-AURORA-
Na manhã seguinte, acordei antes do despertador.
O céu ainda estava cinza, e uma brisa fresca entrava pela fresta da janela que eu havia deixado entreaberta. O mundo lá fora parecia calmo — em contraste com o redemoinho que ainda girava dentro de mim.
Vesti um moletom leve, prendi o cabelo em um coque despretensioso e desci até a cozinha. A mansão ainda dormia. Apenas a cozinheira, dona Carmela, estava ali, preparando o café com a eficiência de sempre.

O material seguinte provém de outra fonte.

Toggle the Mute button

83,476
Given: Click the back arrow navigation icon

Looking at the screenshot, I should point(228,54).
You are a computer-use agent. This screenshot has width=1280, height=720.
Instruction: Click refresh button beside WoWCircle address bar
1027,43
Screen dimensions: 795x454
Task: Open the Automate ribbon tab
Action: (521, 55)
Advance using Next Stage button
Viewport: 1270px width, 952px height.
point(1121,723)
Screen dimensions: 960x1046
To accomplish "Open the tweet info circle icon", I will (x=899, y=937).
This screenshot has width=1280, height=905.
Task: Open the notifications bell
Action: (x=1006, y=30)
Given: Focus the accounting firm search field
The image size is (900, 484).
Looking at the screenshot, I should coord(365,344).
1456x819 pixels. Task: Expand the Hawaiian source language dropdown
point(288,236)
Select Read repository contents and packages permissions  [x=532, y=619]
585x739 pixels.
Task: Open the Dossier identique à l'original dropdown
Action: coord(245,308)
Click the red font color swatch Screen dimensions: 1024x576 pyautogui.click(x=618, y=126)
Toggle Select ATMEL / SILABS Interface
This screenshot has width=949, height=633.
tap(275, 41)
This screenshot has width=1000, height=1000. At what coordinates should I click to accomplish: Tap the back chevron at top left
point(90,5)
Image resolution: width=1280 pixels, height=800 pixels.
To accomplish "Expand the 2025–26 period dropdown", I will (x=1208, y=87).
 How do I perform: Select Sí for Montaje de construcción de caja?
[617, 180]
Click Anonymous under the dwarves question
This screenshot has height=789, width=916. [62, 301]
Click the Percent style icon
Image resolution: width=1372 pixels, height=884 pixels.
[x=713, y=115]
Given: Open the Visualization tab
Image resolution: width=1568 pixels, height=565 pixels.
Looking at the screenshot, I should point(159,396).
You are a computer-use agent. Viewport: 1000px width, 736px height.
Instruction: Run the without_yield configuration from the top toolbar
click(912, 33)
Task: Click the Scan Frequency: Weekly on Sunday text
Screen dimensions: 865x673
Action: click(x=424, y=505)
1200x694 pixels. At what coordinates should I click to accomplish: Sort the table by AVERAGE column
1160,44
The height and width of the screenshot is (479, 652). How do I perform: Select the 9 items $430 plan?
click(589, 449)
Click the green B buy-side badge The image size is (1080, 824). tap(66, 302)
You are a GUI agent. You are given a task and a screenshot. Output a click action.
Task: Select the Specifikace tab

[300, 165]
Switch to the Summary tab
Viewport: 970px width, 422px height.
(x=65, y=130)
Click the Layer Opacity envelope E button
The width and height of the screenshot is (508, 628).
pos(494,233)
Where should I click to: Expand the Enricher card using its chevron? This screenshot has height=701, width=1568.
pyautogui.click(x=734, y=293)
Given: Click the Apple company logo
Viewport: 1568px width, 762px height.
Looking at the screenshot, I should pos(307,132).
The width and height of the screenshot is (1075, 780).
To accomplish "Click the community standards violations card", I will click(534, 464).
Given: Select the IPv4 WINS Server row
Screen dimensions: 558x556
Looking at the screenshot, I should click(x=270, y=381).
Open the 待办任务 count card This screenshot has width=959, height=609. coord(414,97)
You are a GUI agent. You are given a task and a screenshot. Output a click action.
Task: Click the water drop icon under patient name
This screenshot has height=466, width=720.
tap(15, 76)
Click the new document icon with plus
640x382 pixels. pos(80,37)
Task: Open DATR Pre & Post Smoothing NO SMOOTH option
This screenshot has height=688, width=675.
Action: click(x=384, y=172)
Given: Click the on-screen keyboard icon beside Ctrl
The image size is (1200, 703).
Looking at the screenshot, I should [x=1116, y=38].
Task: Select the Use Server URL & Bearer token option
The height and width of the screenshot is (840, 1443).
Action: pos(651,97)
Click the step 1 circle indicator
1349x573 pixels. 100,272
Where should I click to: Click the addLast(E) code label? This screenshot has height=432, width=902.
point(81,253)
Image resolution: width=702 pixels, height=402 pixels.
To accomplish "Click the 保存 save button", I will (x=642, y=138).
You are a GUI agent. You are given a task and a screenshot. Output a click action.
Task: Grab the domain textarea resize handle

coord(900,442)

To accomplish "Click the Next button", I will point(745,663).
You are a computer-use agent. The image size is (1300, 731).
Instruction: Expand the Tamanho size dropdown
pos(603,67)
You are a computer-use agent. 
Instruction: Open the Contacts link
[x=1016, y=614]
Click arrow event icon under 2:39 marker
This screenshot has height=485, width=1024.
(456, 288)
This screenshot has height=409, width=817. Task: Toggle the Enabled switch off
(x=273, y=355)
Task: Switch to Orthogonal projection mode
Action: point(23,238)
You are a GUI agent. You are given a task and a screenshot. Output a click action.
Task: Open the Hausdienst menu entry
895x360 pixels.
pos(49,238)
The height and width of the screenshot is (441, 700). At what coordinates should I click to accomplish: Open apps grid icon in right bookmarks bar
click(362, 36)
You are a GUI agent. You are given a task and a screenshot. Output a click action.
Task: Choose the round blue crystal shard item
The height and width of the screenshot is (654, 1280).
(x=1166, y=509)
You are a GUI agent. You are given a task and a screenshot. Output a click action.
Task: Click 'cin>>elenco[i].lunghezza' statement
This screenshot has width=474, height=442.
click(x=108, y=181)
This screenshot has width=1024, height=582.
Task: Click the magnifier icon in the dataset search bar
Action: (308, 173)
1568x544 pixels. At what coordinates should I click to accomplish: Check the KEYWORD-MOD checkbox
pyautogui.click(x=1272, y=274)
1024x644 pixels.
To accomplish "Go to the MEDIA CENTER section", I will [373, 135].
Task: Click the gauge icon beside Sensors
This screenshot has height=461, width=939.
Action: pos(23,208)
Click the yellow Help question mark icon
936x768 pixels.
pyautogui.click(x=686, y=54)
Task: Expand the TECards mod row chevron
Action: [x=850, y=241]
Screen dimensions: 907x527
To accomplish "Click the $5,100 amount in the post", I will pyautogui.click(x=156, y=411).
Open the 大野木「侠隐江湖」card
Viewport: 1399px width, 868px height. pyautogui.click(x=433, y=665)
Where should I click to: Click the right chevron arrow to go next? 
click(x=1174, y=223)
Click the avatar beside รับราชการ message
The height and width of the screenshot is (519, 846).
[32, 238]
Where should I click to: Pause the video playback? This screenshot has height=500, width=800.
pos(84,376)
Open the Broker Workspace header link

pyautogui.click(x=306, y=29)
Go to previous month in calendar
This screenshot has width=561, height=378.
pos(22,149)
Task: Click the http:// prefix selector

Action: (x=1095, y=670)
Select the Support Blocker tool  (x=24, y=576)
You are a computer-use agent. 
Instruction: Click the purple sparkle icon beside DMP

— Bom dia, menina Aurora. — disse ela, com um sorriso gentil. — Dormiu bem?
— Mais ou menos. — respondi, pegando uma xícara. — Sonhei com gente que não deveria estar nos meus sonhos.
Ela riu, sem fazer perguntas, como sempre. Discreta, mas atenta. Sabia mais do que deixava transparecer.
Sentei-me à bancada, mexendo o café lentamente. A colher girava no líquido escuro com a mesma repetição dos meus pensamentos. E, inevitavelmente, voltava para ele.
Alexander.
Ele não deveria ocupar tanto espaço na minha cabeça. Mas ocupava.
Era como uma música em volume baixo, constante. Não atrapalhava, mas estava sempre lá. E quanto mais eu tentava ignorar, mais notava sua presença.
Peguei o celular e, sem pensar muito, entrei nas redes. Nenhuma novidade. Nenhuma mensagem. Nenhum sinal dele. Claro. Alexander Walter não era o tipo de homem que deixava rastros digitais — ao menos, não onde todos pudessem ver.
Mas minha curiosidade já estava desperta. E isso era um problema.
Passei o resto da manhã no jardim, tentando me distrair com um livro. Mas as palavras se embaralhavam diante dos olhos. Não era falta de atenção — era excesso de presença.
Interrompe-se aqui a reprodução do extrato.